● Directions: Select every line below containing the word "agent".

● Input data:
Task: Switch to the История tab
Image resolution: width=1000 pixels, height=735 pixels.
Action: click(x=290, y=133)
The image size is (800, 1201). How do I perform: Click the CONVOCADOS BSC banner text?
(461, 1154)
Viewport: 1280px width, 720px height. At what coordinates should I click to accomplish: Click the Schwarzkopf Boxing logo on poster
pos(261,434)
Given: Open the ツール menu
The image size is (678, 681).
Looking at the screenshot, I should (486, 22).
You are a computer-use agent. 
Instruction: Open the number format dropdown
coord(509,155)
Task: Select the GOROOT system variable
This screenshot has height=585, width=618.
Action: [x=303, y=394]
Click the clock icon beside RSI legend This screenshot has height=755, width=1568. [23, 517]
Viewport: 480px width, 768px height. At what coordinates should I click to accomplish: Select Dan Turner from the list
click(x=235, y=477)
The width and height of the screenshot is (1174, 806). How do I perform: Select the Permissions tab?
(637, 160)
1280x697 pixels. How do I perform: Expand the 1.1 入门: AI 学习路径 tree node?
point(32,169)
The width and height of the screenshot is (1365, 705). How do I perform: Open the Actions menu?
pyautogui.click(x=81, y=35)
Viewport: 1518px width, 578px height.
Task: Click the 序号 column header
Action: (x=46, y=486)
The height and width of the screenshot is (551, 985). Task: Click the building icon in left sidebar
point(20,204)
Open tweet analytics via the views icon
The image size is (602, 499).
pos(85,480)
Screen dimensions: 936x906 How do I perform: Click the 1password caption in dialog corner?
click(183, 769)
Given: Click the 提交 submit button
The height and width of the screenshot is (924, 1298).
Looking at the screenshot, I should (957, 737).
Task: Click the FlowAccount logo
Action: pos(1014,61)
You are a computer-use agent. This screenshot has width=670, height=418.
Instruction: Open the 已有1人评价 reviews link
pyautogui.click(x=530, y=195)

● Reply to the exercise:
You are a computer-use agent. 
You are a computer-use agent. This screenshot has width=670, height=418.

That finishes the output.